Saved data entries:
....................

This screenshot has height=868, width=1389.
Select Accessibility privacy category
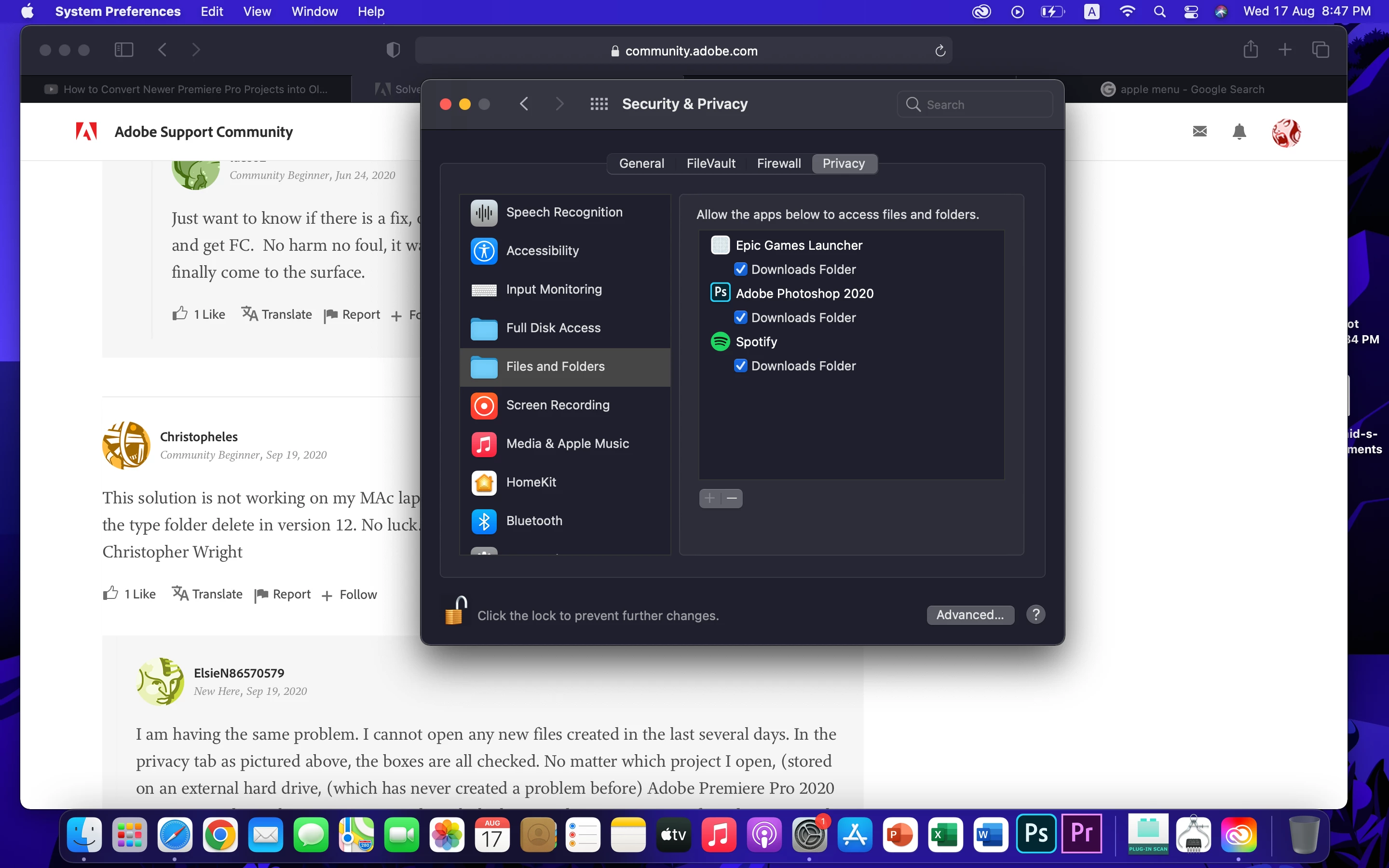542,251
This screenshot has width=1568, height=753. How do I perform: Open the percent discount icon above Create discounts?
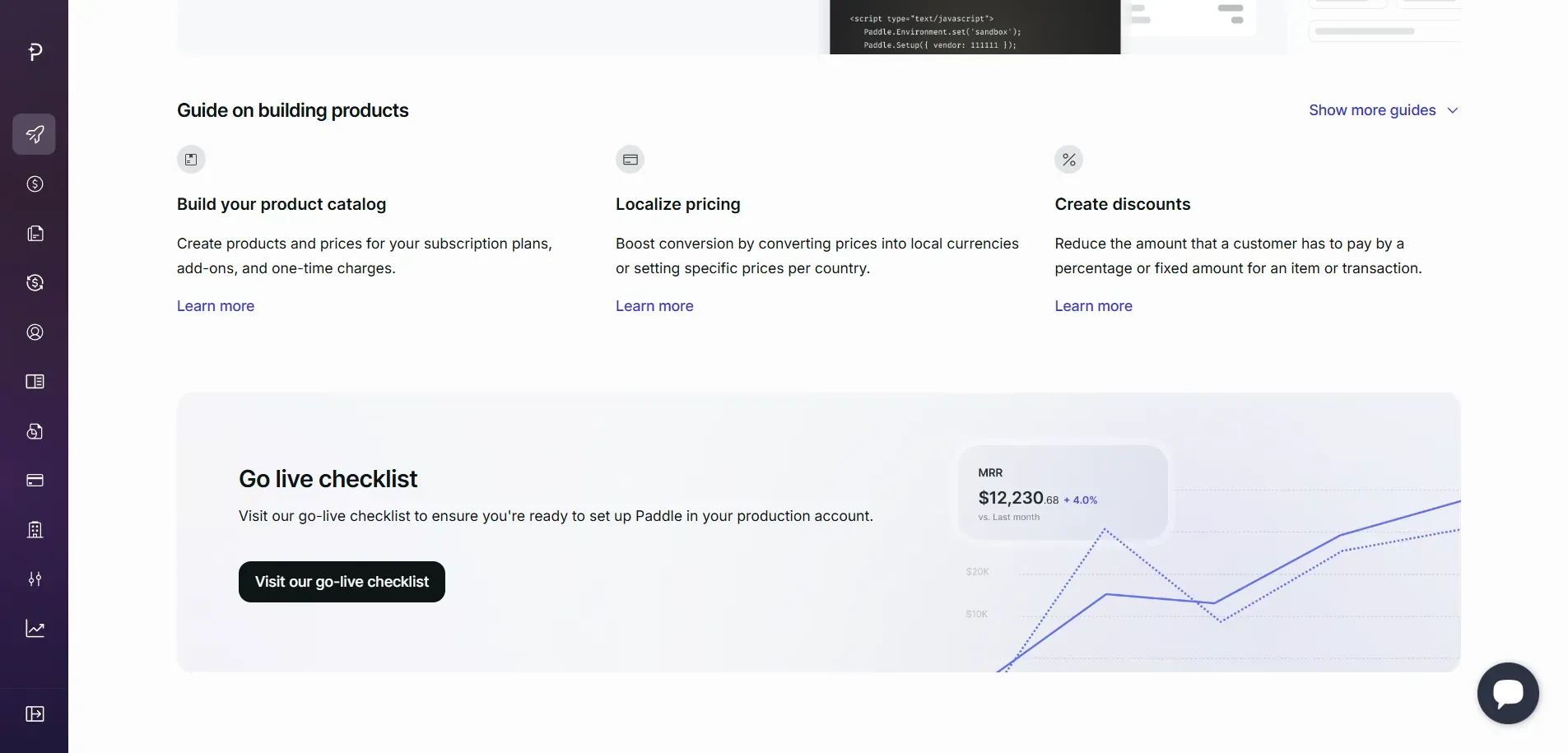pyautogui.click(x=1068, y=159)
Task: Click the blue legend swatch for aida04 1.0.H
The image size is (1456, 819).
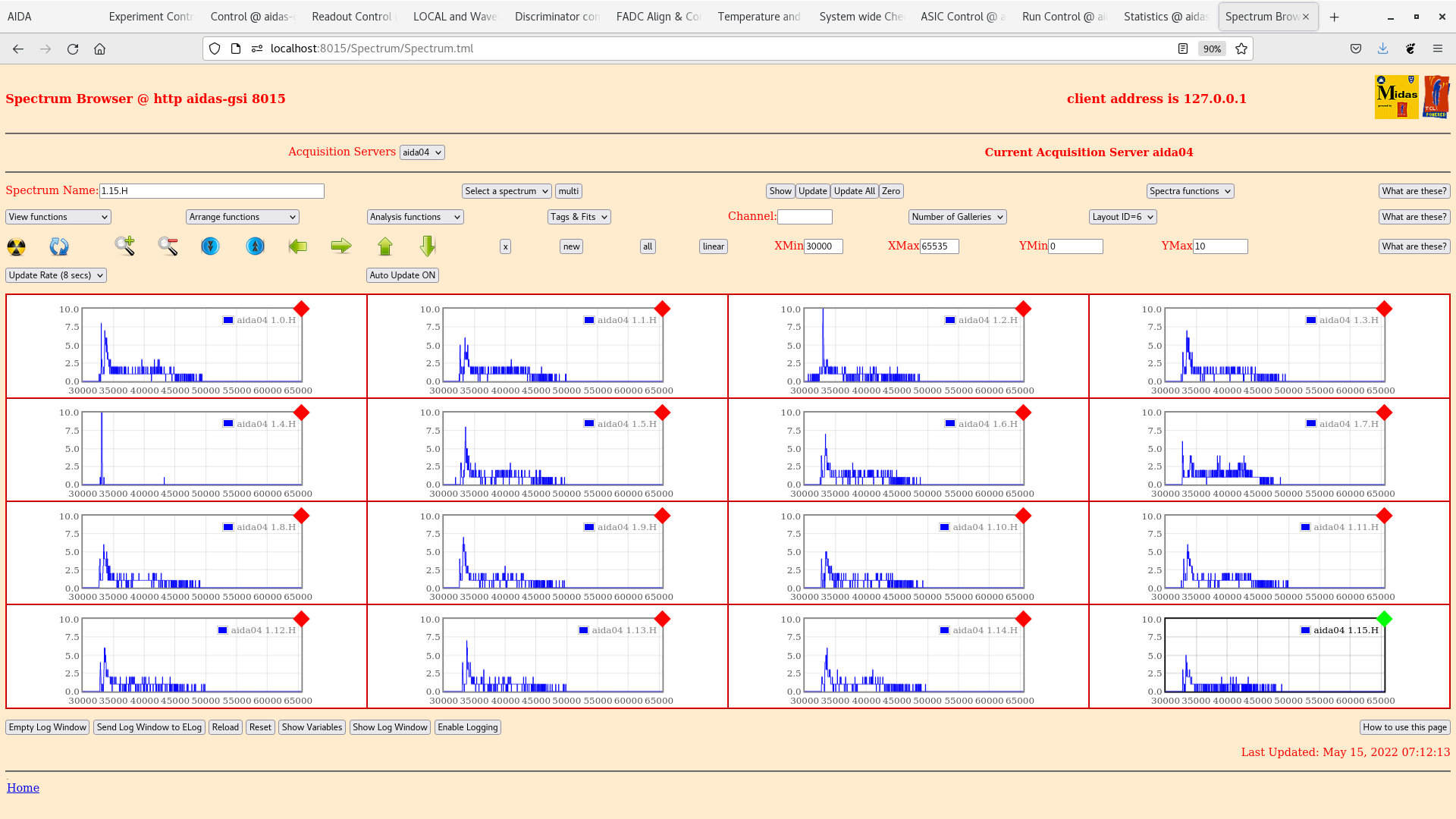Action: (x=228, y=320)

....................

> Aim of the task
Output the entries above verbatim, leaving out images.

> Solution to the exercise
This screenshot has height=868, width=1389.
Select Accessibility privacy category
542,251
This screenshot has width=1568, height=753. How do I perform: Open the percent discount icon above Create discounts?
pyautogui.click(x=1068, y=159)
Task: Click the blue legend swatch for aida04 1.0.H
The image size is (1456, 819).
Action: (x=228, y=320)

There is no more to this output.